The Coop's earliest incarnation was true exploitation – by their own admission all about sex, death and money (check out the liner notes in the gatefold of School Days – the reissue of the seriously weird Pretties For You and the moderately less bizarre Easy Action - if you don't believe me). And watching Alice (during the tasteful little ditty "Dead Babies") wave a cutlass with a baby doll impaled on the end of it certainly cements the exploitation angle, particularly when he tries to insert it between the legs of an inverted female mannequin, before a few songs later hurling real money into the crowd in order to incite a riot (as Alice states on the commentary track).
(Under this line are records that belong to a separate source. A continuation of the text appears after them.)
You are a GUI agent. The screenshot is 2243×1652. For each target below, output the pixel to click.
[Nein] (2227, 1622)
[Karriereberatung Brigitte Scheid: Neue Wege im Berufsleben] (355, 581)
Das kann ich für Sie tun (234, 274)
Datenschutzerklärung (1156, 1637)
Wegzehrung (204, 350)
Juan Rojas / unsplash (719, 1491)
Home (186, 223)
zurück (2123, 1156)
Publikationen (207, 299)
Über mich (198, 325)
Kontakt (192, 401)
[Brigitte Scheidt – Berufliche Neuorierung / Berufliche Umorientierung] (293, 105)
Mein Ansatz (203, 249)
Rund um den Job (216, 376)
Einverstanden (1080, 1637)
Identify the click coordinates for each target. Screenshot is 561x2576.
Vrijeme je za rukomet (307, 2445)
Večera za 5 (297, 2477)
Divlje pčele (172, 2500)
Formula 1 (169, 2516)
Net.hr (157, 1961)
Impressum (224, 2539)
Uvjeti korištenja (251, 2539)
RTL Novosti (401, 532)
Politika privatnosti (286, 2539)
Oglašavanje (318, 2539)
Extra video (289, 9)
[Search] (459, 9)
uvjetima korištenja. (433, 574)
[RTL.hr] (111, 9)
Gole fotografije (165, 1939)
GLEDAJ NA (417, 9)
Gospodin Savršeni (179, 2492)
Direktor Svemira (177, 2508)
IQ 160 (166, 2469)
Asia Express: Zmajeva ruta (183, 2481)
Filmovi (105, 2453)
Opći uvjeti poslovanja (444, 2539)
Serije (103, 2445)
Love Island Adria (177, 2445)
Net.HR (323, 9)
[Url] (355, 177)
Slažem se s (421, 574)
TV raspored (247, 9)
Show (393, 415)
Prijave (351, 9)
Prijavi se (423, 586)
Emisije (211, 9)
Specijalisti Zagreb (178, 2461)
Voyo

Peaking the concert proper with the ultimate hymn to necrophilia, "I Love the Dead" (a song I want played at my funeral), Good To See You Again, Alice Cooper is tremendous fun and top-notch rock'n'roll entertainment. Just avoid the framing narrative and watch the concert. My neighbours must hate this DVD – I sang along with every song. Loudly.
Video
Not so flash, but we're hear for the music. It's kind of washed out, and the insert bits look like the print must have been tied to the back of a car and taken for a scrape around the parking lot. As with Ladies and Gentlemen, the Rolling Stones, the camera is centred almost exclusively on the frontman.
Audio
Pretty damn good. Hook your stereo up to your TV if you don't have 5.1. Alice Cooper's early music is the best rock you'll hear this side of the Stones' "Golden age" from '68 to '72. All of the toons here are off Love It To Death, Killer, School's Out and Billion Dollar Babies – if you don't own and love these albums, it's time to kill yourself instantly.
Extra Features
There's an audio commentary with the always entertaining Alice (a shame no other members of the band are present), as well as a poster gallery, some bios of the band members (albeit rather short ones), a deleted scene, outtakes, the 'play concert only' option (seriously, the ONLY way to watch this) and a bunch of Easter eggs. There's also the uncensored version of Unfinished Sweet – although as one of my least favourite Alice Cooper songs from the period, I didn't get too excited about this.
The Verdict
If you are an Alice Cooper fan and you don't own this – RUN, don't walk to get it. Quite simply: this is great. A master showman at the top of his game – and it totally smokes the other Coop live shows I've seen, mainly due to the superior set list. As a feature film though – it stinks out loud and is practically unwatchable. I'd sooner pry out my own eyes, stick my big toes in the open weeping sockets and spin around on my back on a bed of broken glass than watch the "story" again. Yes, it's that bad. Embarrassingly so. My rating below is based on the concert performance alone. I'm pretending the framing narrative never happened.